KANTOORGEBOUW met souterrain, twee bouwlagen en zolderverdieping op nagenoeg rechthoekig grondplan. De zolderverdieping heeft een schilddak met de nok evenwijdig aan de voorgevel. In het dakschild aan de voorzijde zijn links en rechts twee brede houten dakkapellen aangebracht. De dakkapellen hebben een vensterreeks van zes enkelruits ramen en elk twee gekoppelde aangekapte schilddaken met overstek. De dakschilden aan de korte zijden hebben beide in het midden een aangekapt zadeldak achter topgevel. Het dakschild aan de achterzijde heeft drie plat gedekte houten dakkapellen met overstek en een aangekapt schilddak met brede dakkapel (vier enkelruits ramen en schilddak met overstek) ter plaatse van een uitbouw rechts. De daken zijn belegd met leien in Maasdekking. De met lood beklede nokken hebben gekrulde pironnen op de uiteinden. Midden op de nok is een met koper beklede achtzijdige lantaarn geplaatst. Op de voor- en achterzijde is een Grieks-kruisvormige wijzerplaat aangebracht. De wijzerplaat heeft een indeling van vierkante vakjes met wit glas, die voorzien zijn van vergulde cijfers. De lantaarn wordt bekroond door een getrapte achtzijdige spits met piron en vlaggestok. De spits rust op twaalf gedrongen bolvormige ondersteuningen.

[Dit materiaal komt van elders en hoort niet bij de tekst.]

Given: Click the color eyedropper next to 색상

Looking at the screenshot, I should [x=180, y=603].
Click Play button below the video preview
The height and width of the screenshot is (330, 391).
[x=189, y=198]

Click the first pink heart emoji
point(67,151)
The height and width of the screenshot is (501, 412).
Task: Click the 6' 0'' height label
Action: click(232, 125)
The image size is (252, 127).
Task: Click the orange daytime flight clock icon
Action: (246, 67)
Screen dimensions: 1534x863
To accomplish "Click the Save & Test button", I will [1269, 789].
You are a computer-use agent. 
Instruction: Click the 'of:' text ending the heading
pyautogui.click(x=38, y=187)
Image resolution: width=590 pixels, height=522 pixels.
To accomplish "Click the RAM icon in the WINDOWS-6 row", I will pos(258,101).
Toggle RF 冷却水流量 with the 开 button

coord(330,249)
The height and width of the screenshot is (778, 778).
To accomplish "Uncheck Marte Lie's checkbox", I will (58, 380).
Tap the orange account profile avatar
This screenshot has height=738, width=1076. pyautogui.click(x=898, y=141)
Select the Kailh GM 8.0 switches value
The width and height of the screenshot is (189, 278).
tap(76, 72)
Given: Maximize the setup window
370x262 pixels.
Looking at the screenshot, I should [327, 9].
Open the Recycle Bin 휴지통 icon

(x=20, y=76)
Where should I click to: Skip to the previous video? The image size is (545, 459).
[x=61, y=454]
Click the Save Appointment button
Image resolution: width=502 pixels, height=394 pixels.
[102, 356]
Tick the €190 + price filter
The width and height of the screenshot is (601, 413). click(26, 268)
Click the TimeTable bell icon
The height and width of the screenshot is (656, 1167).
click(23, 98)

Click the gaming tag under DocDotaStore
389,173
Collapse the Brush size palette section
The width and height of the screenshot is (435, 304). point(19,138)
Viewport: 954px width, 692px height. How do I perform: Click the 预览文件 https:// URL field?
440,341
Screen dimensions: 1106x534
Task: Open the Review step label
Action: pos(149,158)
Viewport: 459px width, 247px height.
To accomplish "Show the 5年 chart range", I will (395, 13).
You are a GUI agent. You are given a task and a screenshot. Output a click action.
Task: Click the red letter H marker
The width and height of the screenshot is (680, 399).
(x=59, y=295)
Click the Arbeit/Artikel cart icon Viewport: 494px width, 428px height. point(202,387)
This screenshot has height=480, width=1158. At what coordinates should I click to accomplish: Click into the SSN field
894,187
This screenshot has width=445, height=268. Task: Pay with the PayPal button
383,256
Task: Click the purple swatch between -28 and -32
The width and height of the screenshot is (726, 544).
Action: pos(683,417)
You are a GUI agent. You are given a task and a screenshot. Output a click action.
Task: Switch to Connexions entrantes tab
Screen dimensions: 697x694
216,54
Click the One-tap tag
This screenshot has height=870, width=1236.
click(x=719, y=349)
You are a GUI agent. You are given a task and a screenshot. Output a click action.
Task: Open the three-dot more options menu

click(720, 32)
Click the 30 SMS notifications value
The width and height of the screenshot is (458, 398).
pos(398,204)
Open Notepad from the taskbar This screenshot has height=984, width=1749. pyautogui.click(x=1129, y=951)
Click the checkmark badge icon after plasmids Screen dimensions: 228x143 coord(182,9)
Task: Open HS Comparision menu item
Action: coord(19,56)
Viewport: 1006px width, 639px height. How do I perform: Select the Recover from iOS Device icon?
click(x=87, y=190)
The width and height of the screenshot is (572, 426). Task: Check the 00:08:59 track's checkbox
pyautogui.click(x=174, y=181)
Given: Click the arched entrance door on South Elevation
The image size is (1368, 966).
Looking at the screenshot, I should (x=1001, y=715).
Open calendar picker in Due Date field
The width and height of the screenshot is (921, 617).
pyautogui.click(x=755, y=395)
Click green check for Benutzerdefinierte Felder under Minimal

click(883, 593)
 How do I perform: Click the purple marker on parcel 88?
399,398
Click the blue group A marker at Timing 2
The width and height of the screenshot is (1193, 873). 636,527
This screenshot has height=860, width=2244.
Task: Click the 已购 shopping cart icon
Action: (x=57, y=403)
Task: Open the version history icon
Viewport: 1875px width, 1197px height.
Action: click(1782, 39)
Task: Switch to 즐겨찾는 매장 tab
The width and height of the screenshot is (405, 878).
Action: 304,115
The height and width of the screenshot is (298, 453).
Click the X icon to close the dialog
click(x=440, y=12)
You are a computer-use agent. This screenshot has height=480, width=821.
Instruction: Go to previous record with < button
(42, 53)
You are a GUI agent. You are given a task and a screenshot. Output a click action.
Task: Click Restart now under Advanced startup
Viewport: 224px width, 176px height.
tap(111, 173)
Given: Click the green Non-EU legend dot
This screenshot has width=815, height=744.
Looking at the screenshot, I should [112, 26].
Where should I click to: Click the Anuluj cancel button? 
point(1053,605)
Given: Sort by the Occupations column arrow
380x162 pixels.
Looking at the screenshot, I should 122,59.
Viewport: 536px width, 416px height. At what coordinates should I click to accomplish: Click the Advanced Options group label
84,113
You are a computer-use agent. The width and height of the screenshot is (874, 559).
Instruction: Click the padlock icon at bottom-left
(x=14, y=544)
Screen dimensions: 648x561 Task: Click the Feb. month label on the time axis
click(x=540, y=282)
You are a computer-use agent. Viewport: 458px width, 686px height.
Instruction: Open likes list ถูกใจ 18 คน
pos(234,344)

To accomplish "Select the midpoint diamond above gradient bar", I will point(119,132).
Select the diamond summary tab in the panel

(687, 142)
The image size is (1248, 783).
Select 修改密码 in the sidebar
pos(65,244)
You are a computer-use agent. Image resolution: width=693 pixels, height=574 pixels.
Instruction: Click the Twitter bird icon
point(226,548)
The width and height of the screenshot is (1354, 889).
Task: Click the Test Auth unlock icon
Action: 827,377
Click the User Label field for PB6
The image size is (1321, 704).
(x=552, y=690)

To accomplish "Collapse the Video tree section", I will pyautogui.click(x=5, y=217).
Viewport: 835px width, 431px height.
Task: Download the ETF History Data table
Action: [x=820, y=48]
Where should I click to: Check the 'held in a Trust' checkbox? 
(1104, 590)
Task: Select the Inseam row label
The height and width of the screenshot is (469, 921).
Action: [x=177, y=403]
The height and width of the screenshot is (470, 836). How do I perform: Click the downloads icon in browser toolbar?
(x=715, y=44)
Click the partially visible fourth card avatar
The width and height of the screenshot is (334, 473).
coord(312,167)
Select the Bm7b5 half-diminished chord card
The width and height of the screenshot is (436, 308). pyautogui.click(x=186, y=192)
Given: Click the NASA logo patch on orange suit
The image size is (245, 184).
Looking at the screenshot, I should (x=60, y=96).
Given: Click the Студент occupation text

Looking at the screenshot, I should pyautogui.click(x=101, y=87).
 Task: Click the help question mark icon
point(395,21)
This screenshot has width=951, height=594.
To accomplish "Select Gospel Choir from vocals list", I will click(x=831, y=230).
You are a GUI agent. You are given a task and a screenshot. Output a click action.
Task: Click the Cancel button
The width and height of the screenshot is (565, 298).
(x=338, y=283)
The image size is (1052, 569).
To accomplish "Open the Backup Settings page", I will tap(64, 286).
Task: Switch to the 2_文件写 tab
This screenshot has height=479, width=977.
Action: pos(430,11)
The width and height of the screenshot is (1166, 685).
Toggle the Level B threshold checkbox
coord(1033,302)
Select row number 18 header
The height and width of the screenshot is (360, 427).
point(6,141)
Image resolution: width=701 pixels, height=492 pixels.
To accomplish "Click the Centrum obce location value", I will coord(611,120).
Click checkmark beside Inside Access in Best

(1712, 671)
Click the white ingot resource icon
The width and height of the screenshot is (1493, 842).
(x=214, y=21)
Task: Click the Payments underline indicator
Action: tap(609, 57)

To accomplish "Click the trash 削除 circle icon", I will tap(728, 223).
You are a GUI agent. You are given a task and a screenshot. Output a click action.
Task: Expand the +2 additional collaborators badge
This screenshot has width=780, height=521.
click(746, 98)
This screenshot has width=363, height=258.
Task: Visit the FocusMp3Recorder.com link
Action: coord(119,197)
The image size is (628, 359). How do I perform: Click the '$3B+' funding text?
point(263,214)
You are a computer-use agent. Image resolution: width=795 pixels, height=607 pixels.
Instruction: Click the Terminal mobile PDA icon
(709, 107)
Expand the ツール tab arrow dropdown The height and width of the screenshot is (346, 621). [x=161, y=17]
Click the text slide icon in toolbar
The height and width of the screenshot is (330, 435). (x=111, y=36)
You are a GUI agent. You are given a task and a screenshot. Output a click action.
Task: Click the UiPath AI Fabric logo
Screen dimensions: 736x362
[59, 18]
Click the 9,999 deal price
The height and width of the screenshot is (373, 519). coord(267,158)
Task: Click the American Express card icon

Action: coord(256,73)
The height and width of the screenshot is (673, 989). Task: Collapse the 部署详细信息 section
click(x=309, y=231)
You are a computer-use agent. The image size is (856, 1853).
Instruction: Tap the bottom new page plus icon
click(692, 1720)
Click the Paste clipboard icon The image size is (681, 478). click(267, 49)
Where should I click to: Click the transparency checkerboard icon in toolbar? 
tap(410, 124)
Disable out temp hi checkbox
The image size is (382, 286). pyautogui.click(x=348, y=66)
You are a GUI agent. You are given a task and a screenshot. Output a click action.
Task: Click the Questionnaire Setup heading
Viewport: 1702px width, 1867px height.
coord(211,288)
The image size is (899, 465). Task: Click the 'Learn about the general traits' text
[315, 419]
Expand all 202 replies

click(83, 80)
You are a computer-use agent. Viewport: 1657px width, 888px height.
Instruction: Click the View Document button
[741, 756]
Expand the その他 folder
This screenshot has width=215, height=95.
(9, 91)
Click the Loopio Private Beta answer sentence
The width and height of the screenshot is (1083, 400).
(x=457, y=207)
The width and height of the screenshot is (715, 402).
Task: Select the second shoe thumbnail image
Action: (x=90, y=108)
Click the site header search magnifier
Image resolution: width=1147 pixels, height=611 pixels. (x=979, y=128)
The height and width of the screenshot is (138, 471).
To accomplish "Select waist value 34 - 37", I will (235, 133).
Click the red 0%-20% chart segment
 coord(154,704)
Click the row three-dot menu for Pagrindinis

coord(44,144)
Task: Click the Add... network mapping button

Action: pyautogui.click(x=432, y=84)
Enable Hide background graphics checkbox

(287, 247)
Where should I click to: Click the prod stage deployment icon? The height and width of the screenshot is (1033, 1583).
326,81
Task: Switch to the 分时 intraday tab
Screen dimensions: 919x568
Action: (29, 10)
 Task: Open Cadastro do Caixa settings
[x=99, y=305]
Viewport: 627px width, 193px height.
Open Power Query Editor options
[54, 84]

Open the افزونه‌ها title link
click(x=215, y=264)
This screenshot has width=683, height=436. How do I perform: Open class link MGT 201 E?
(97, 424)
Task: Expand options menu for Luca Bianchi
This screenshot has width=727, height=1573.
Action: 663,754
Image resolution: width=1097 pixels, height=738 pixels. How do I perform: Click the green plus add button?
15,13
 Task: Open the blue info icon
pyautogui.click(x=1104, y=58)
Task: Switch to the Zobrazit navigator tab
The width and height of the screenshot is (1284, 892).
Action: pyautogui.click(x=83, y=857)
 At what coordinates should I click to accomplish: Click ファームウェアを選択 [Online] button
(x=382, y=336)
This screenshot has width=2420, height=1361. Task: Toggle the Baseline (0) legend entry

De bakstenen gevels zijn in Vlaams verband gemetseld met verdiepte voegen. In de hoge, ruw bewerkte plint van basaltlava (voor- en zijgevels) bevindt zich een reeks van drieruits rechthoekige souterrainvensters. De gevels worden aan de bovenzijde afgesloten door een uitkragende bakgoot met bloktandlijst. In de voorgevel bevindt zich geheel rechts in de plint een steen met het opschrift: "W. DIEHL, ARCHITECT", en links van de ingangspartij een jaarsteen met het opschrift: "In het jaar 1930 werd / de eerste steen gelegd door / Joan Gerard en Lodewijk Samuel Wurfbain / oud vijf en vier jaar". Alle lek- en tussendorpels, kraag- en geboortestenen zijn uitgevoerd in licht gekleurd graniet.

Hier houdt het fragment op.